«Милый мой лисенок, — читала она, — моя любовь к тебе — дух творчества. Ребенок, мой мальчик, которого ты, возможно, когда-нибудь, не сейчас, не сразу, родишь — это корабль, отправляющийся к берегам, о них мы не ведали прежде, а ты — знамя на мачте этого корабля. Моя надежда — чтоб знамя осталось чистым. Человеку необходимо знамя. Прости, что разбрасываюсь мыслями — дурная интеллигентская привычка к широким жестам, от которых ничего не происходит. Не от небрежения собственным, наследованным или обретенным, внутренним миром, но от того, что русскому человеку самого себя всегда мало, он стремится втащить в себя остальной мир или перенести себя в него. Иначе — зачем? к чему все наши усилия? Я выбираю самое нетленное из знамен, любовь, — знак исчезающего и почти исчезнувшего состояния, оно выглядит анахронизмом, не свойством классической поры, но каким-то обрядом, смысл и назначение которого забыты вместе с людьми, ради которых это и творилось. Все это исчезает в перспективе, когда океан втягивает в себя дыхание континента, и море дышит землей, выманивая то, что не укрепилось в ней, было чужим или странным, и корабль — сердце на топе мачты — с мнимой неохотой, сдерживая жажду разбега, уходит дальше и дальше. Одно знамя — на одну жизнь. Первое без второго — тряпка забытого назначения, второе без первого — преснятина, лишенная вкуса победы. Зачем тебе то и другое, если ты укоренена на берегу и не вглядываешься в даль в тоске смертельного ожидания: никто не обещал придти и освободить, зачем тебе? Зачем тебе свобода? Чтобы взлететь птицей? Или могучим усилием преобразовать человеческие отношения? Или проникнуть в их глубину, извлечь из натального состояния то, что принадлежит плодоношению будущих времен? Едва ли. Свою коротенькую бестолковую жизнь ты пройдешь по теневой стороне в скромном удовлетворении куцых потребностей. И при этом можешь и должна остаться прелестным существом, могущим составить счастье порядочного человека. И слава удаче, если такое случится и останется с тобой как свойство данности...»

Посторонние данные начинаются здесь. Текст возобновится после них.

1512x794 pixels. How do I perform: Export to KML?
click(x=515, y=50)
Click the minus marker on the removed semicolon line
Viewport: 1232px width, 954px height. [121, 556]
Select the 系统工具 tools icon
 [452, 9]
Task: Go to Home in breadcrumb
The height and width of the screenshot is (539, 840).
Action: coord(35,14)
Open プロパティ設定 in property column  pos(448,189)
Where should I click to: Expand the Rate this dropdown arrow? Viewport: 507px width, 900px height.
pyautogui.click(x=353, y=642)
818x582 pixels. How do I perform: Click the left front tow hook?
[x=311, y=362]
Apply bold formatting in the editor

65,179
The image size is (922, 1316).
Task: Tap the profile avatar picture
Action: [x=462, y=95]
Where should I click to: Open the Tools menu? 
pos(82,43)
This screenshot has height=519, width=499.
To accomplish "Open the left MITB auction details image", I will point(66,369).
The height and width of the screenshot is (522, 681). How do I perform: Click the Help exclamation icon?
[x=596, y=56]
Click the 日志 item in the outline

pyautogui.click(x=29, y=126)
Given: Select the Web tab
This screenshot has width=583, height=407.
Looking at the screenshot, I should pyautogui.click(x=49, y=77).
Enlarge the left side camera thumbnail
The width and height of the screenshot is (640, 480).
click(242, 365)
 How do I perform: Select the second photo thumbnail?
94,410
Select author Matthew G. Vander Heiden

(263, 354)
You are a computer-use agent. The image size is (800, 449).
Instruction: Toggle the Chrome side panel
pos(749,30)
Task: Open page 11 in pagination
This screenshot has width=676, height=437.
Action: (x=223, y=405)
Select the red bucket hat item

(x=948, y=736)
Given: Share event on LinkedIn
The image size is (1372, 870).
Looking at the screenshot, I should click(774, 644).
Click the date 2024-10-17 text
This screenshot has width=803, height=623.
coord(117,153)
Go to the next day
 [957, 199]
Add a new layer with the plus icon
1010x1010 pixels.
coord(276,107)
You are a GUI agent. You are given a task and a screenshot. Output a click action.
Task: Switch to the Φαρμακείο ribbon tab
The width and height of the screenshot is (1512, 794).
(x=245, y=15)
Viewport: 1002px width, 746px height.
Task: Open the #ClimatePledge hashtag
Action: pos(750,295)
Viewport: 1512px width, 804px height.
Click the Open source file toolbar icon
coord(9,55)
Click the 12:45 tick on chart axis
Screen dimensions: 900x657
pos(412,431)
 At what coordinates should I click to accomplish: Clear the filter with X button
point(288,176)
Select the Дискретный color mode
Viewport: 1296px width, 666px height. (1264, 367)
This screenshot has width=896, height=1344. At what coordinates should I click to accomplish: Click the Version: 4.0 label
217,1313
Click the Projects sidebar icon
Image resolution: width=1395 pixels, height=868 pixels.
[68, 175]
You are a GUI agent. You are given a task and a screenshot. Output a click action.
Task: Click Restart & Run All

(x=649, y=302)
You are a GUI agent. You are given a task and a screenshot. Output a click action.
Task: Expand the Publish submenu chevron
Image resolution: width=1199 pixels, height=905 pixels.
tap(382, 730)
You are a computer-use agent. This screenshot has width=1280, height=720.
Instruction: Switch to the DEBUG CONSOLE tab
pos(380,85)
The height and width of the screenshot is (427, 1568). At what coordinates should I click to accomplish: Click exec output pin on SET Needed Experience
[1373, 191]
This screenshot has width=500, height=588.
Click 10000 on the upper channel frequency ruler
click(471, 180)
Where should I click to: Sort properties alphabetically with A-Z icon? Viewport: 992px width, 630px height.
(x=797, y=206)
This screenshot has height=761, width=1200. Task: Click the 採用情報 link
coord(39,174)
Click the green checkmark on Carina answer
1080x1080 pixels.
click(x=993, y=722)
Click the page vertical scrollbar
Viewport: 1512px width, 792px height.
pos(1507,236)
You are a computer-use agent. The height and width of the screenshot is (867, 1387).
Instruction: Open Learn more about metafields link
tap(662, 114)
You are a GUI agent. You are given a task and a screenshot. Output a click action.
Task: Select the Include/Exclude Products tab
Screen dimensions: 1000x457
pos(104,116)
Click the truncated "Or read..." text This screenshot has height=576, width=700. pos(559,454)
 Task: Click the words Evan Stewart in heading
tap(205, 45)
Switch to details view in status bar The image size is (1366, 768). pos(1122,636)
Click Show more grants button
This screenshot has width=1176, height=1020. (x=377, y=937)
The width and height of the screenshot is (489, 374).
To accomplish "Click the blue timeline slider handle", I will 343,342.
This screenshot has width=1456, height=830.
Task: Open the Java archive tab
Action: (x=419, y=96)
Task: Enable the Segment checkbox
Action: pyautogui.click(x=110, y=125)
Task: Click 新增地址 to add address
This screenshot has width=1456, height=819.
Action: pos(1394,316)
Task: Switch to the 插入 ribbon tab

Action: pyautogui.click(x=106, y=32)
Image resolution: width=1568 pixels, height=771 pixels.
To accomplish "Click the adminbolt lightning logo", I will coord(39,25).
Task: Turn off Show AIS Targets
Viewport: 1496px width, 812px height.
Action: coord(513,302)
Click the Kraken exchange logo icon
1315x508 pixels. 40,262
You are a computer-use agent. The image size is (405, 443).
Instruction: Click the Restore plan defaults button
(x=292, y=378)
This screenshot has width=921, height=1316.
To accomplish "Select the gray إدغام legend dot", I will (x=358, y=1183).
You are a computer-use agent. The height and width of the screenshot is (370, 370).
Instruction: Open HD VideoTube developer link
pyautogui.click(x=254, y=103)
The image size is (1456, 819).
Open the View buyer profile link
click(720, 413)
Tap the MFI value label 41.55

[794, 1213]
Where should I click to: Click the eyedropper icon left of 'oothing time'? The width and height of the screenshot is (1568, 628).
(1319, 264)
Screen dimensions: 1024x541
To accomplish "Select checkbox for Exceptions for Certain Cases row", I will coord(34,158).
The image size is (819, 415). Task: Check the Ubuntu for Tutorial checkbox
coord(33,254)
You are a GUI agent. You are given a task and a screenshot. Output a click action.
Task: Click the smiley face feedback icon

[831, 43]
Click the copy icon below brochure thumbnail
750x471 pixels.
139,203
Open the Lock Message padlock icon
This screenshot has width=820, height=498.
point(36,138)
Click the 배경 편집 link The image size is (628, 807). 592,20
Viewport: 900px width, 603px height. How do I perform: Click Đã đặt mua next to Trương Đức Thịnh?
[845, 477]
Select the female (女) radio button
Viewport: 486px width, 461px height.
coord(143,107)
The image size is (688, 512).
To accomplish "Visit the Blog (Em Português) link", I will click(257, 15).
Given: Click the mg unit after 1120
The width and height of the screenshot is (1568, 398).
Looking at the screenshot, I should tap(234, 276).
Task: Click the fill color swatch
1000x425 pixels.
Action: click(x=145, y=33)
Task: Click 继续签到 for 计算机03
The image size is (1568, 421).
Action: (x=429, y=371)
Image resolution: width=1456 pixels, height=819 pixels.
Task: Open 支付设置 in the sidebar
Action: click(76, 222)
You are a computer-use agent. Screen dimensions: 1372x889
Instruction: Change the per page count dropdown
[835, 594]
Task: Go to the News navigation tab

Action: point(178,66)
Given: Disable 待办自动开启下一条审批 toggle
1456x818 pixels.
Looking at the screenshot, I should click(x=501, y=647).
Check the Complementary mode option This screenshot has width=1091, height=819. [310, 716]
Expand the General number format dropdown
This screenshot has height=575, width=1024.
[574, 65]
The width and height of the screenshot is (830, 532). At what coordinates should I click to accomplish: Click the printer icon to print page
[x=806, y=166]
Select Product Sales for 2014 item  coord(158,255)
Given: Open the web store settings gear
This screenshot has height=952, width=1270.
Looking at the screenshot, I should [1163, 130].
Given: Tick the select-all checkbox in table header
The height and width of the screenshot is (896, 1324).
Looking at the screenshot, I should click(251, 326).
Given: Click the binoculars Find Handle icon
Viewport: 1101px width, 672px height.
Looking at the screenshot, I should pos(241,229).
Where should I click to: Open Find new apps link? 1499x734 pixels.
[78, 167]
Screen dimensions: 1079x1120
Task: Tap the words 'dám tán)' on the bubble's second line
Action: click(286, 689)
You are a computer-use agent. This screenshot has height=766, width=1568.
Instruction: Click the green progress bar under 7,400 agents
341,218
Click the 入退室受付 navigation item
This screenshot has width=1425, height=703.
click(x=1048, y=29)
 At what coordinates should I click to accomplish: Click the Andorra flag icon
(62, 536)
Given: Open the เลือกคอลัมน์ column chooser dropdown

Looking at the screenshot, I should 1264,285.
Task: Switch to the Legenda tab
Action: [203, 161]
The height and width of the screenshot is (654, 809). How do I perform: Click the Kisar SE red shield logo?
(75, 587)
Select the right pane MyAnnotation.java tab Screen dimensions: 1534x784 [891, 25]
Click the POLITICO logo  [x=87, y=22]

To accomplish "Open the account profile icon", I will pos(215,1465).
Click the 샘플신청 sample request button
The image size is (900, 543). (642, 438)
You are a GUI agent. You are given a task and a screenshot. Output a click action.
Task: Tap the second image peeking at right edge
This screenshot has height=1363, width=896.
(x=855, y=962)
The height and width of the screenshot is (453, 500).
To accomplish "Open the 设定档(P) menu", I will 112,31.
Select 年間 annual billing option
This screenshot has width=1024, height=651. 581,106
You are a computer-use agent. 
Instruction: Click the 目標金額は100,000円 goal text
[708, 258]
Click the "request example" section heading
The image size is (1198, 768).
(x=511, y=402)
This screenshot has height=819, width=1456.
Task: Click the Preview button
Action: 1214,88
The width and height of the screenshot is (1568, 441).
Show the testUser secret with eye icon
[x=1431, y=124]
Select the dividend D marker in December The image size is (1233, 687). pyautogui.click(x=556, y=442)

К середине месяца террорист вычислил три точки в городе, каждая из которых годилась для ликвидации градоначальника. Проходные дворы и стоянки такси обеспечивали условие исчезновения сразу после теракта. Чтобы не бросаться в глаза как посторонний и лучше изучить обстановку, террорист устроился на почту разносить телеграммы. Это было удобным поводом приучит к своему виду жильцов нескольких домов и самому войти в будничное броуновское движение жизни. Теперь он носил просторную длиннополую легкую размахаистую куртку неброского фасона и серого, как жизнь, цвета. Под курткой слева на плечо подвешивал зонтик, привыкал, чтобы в день X заменить зонтик автоматом. Он рассчитывал маршрут, время, темп. Как актер перед премьерой, он входил в роль. И выходя из-под арки дома на улицу, он с трепетом восторга ощущал тот миг, когда автомат в его руках задрожит, засмеется скупо и властно, и пули начнут клевать стекло автомобиля и ненавистное лицо градоначальника.
Депутат отсутствовал на кофейных вечерах несколько дней, и когда, наконец, появился, выглядел значительно иным, с какой-то заминкой в душе, с червоточинкой. Жителей не было, лишь Гаутама как всегда, медитировал в гамаке.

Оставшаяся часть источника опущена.